** START Material supplied **
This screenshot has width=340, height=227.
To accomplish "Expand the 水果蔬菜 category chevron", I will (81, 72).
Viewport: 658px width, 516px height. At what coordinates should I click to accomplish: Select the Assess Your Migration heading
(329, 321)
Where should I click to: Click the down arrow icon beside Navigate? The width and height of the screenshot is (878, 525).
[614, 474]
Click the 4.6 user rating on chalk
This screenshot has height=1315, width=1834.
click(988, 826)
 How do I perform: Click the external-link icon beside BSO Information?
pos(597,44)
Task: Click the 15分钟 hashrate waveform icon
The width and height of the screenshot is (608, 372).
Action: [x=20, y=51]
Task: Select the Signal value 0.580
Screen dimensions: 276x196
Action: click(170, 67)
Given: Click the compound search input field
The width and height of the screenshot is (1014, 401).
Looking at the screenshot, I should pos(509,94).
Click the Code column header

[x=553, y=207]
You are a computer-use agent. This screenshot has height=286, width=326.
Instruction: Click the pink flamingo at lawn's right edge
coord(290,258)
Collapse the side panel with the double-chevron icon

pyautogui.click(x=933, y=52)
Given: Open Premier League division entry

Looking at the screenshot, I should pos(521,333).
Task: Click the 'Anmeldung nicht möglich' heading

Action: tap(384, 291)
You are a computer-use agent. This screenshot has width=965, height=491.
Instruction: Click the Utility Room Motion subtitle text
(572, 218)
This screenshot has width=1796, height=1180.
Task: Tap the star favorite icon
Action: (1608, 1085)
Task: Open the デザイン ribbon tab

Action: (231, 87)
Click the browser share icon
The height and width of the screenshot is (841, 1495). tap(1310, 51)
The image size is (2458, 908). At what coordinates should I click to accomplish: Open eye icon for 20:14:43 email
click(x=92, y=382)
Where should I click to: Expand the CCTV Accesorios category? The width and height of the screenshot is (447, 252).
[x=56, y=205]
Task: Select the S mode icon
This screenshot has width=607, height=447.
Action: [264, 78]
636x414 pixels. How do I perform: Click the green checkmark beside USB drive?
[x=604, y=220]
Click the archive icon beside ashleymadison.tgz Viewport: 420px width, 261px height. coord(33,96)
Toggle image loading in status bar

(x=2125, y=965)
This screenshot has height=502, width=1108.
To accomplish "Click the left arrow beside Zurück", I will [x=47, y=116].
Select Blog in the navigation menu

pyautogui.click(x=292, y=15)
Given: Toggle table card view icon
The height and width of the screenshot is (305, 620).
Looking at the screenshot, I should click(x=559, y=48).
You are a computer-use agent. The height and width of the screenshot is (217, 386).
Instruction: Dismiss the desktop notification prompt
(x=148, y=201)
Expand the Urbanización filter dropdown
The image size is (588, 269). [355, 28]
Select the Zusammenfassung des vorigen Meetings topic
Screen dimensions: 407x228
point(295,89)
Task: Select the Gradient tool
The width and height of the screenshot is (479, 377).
** END Material supplied **
Give again, unchanged, the lines of the records starting with the line containing "has width=965, height=491." and going on through the line containing "click(x=92, y=382)".

» **Output for this exercise**
You are a computer-use agent. This screenshot has width=965, height=491.
Instruction: Click the Utility Room Motion subtitle text
(572, 218)
This screenshot has width=1796, height=1180.
Task: Tap the star favorite icon
Action: (1608, 1085)
Task: Open the デザイン ribbon tab

Action: (231, 87)
Click the browser share icon
The height and width of the screenshot is (841, 1495). tap(1310, 51)
The image size is (2458, 908). At what coordinates should I click to accomplish: Open eye icon for 20:14:43 email
click(x=92, y=382)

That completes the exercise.